Image: Under The Gun
by Adrian Saenz
Homosexuality in hip-hop has long been taboo. Why aren’t there any mainstream gay rappers? Is mainstream hip-hop based on your sexuality and not your skill?
Hip-hop is typically seen as uber-masculine. It’s a male dominated industry with little room for femininity. There seems to be only room for the straight guy that’s down. But shouldn’t a musical genre and culture reflect the diversity of its audience?
Earlier this year, when Larry King asked popular rapper Wale if he thought a gay rapper would be accepted, the Maybach Music rapper responded positively, saying that “2015 is another world compared to 1995.” He also went on to say that it used to be taboo to be gay in hip-hop and now it’s taboo to speak badly against gays.

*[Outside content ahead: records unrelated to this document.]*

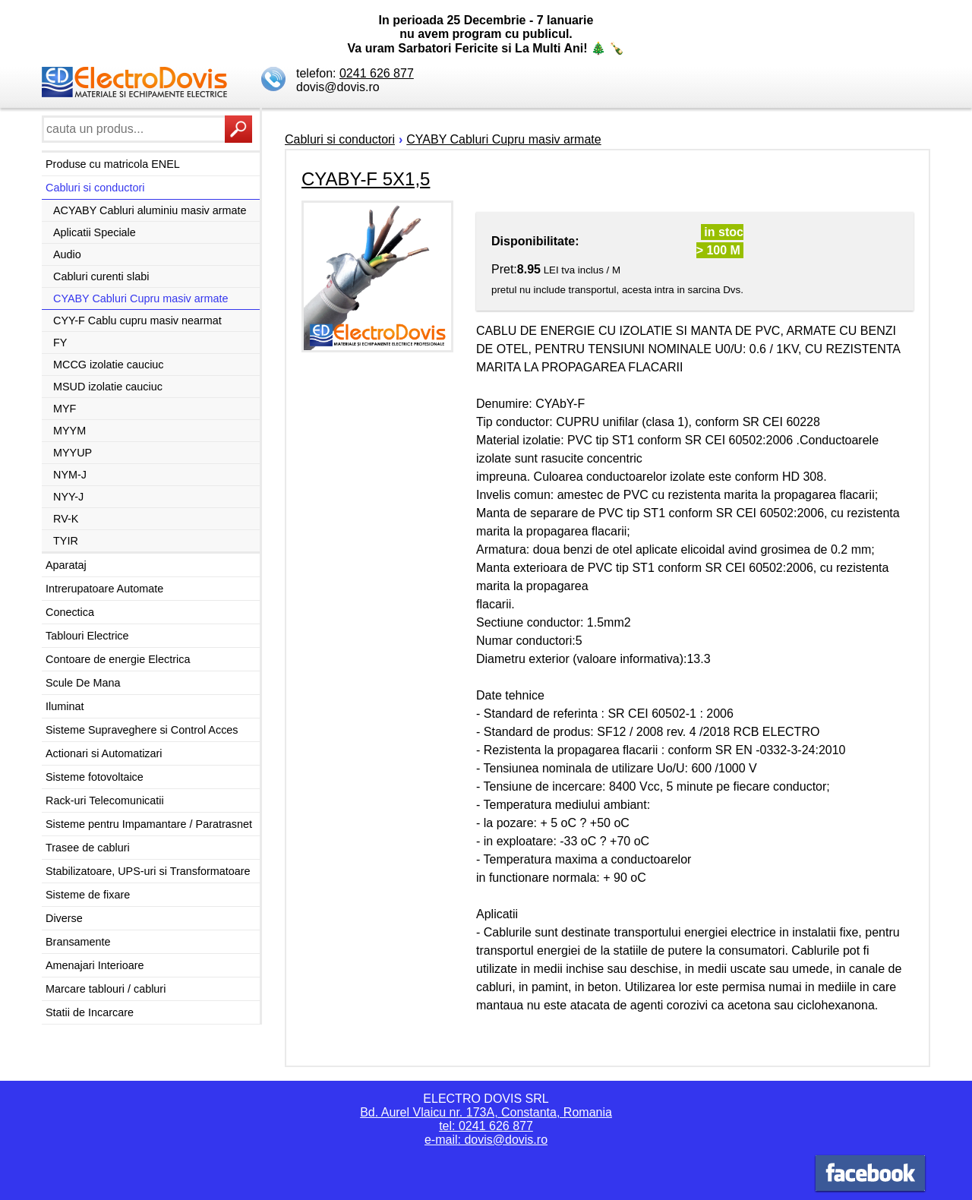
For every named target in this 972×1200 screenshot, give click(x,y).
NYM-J (70, 475)
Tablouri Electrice (87, 636)
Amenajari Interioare (95, 965)
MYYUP (72, 453)
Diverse (64, 918)
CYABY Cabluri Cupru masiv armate (141, 298)
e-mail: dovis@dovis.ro (486, 1139)
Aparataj (66, 565)
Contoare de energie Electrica (118, 659)
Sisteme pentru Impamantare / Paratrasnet (149, 824)
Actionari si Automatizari (104, 753)
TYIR (65, 541)
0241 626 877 (376, 73)
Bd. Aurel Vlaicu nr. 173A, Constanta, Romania (486, 1112)
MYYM (69, 431)
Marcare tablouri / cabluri (106, 989)
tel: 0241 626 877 (486, 1125)
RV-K (65, 519)
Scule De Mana (83, 683)
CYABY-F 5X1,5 (365, 179)
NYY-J (68, 497)
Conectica (70, 612)
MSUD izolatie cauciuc (108, 387)
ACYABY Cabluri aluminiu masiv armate (150, 210)
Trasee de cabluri (88, 848)
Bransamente (78, 942)
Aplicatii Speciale (94, 232)
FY (60, 342)
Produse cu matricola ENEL (113, 164)
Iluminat (65, 706)
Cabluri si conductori (95, 188)
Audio (67, 254)
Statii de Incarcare (90, 1012)
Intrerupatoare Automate (104, 589)
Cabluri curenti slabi (101, 276)
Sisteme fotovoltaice (95, 777)
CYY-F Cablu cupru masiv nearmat (137, 320)
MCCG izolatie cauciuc (108, 364)
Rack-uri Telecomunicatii (105, 800)
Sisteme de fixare (88, 895)
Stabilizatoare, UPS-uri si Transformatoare (148, 871)
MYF (64, 409)
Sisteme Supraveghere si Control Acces (142, 730)
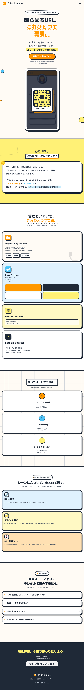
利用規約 (39, 679)
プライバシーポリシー (48, 679)
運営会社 (32, 679)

There are many others that support Wale’s inclusive views. Nicki Minaj, one of biggest rappers out now, male or female, has always had a big LGBT following. In 2011, a paparazzi videographer asked Minaj what she thought it would take for a LGBT hip-hop artist to go big. Her response? “I am a gay rapper, you got one.” While her comments could be seen as playful, even her willingness to engage the topic head-on shows a culture change.
A$AP Rocky, another rapper that resonates with youth today, in a sit-down with Interview magazine in 2013 addressed anti-gay sentiment in hip-hop when he said: “[O]ne big issue in hip-hop is the gay thing…it makes me upset that this topic even matters when it comes to hip-hop, because it makes it seem like everybody in hip-hop is small-minded or stupid—and that’s not the case. I treat everybody equal, and so I want to be sure that my listeners and my followers do the same if they’re gonna represent me.”
Atlanta’s Young Thug, one of the rising rappers of today, is pushing gender nonconformity into the mainstream of hip-hop. The lyricist is known for wearing woman’s clothing and using lingo like “babe” and “lover” to refer to his friends. Still, when pushed to self-identify Thug has never called himself queer or gay.
It’s important to remember that hip-hop started as a voice for the voiceless. Alonso Westbrook’s Hip-Hoptionary: The Dictionary of Hip-Hop Terminology defines hip-hop as the artistic response to oppression. In its inception in the 70’s, DJ Afrika Bambatta used the culture to unite warring gangs of black and brown young people in the Bronx as one unified crew. In the decades since, hip-hop has become a voice for young people to tell their stories on their terms. When you think about it, being LGBTQ in America right now is very hip-hop, it’s often seen as bucking against the established order.
So many artists are pushing back against the homophobic and chauvinistic thinking that dominated the culture just years ago and many more audience members, like me, are either members of the LGBT community themselves, are allies or simply don’t care either way. So, I still want to know: why are there still no openly gay rappers in hip-hop’s mainstream?
There’s plenty of queer MCs in the underground. I listen to artists like Cakes Da Killa and Kevin Jz Prodigy, both amazing rappers who happen to be queer. There are countless others like Mykki Blanco, Stose, Chapman, Big Freedia and many more. Maybe if more people reach out and support the LGBT artists who exist below the mainstream, the powers that be will take notice and finally give gay rappers the shine they have earned. Hip-hop is ready for a gay rapper.